THE FEDERAL GOVERNMENT allows states to recoup Medicaid costs after the deaths of patients who use the program. Estate recovery allows homes to be seized and sold to pay off expended Medicaid dollars, a move advocates decry as penalizing low-income families, and making Medicaid into a loan program.

Some states take the federal rules a step further. “MassHealth has some of the strongest and most draconian state recovery rules in the country,”Somerville Rep. Christine Barber said on a new “Health or Consequences” episode of The Codcast with John McDonough of the Harvard Chan School of Public Health and Dr. Paul Hattis, who recently retired from Tufts University School of Medicine.

According to the federal government, states have the option to recover payments for all Medicaid services except Medicare cost-sharing paid on behalf of Medicare Savings Program beneficiaries. 

Barber said most people don’t typically think of health care and Medicaid as a loan families have to pay back, and “that’s exactly what’s happening here.” 

The ongoing coronavirus pandemic has exacerbated circumstances, with family members who own and live in homes formerly occupied by Medicaid recipients struggling to contest the state claims due to ongoing court closures and backups. 
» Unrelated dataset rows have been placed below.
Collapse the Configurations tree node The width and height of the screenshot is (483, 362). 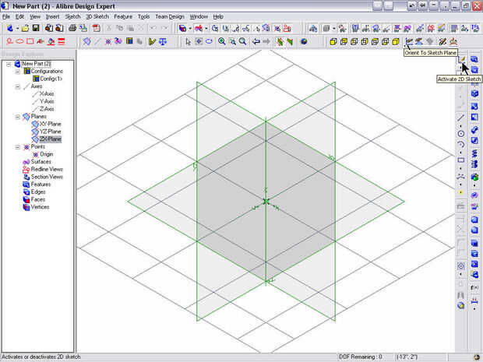16,71
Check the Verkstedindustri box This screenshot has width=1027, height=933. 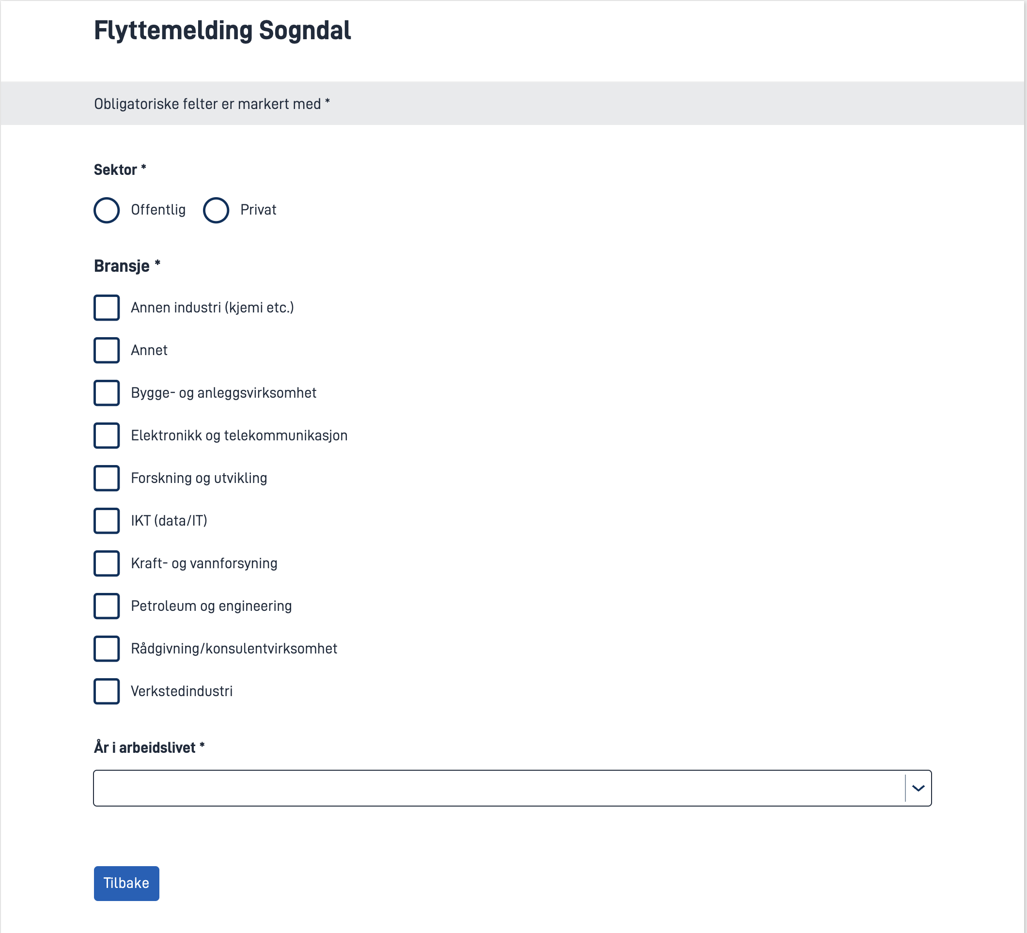pos(106,691)

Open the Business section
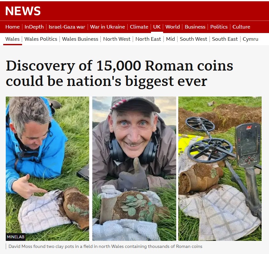pos(195,27)
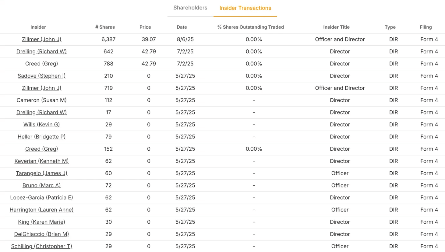The width and height of the screenshot is (445, 252).
Task: Click Creed (Greg) link with 788 shares
Action: (x=41, y=64)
“It’s been hard to find a lawyer, go to court, go through paperwork to address state recovery issues,” Barber said. She filed a bill with Northampton Sen. Jo Comerford to extend the amount of time a person has to respond to claims. The bill has been the subject of discussions with the Baker administration and has already had a hearing. Barber is hoping changes could be made “in the next couple of weeks.” 

It is well known that there is often a difference in opinion on Beacon Hill between the Governor and legislature on health care issues, but the pandemic has provided new opportunity for camaraderie. McDonough asked about how legislators reconcile differences in opinion on their policies, but Barber emphasized the teamwork brought about during coronavirus, particularly on telehealth. Barber praised the Baker administration’s expansion of telehealth coverage in March. “It’s something incredibly helpful in the pandemic. I’ve used telehealth. Constituents think it’s helpful, especially for mental health,” she said. Patients with transportation issues can finally see a doctor, she said, while having their appointments covered. 

All commercial insurers and the Group Insurance Commission, which provides health insurance for 460,000 state employees and their families, must cover all medically necessary telehealth services in the same way and pay the same rates as in-person services.

Legislation to extend telehealth rules to continue insurance coverage for two years at the same rate as in-person visits is pending on Beacon Hill.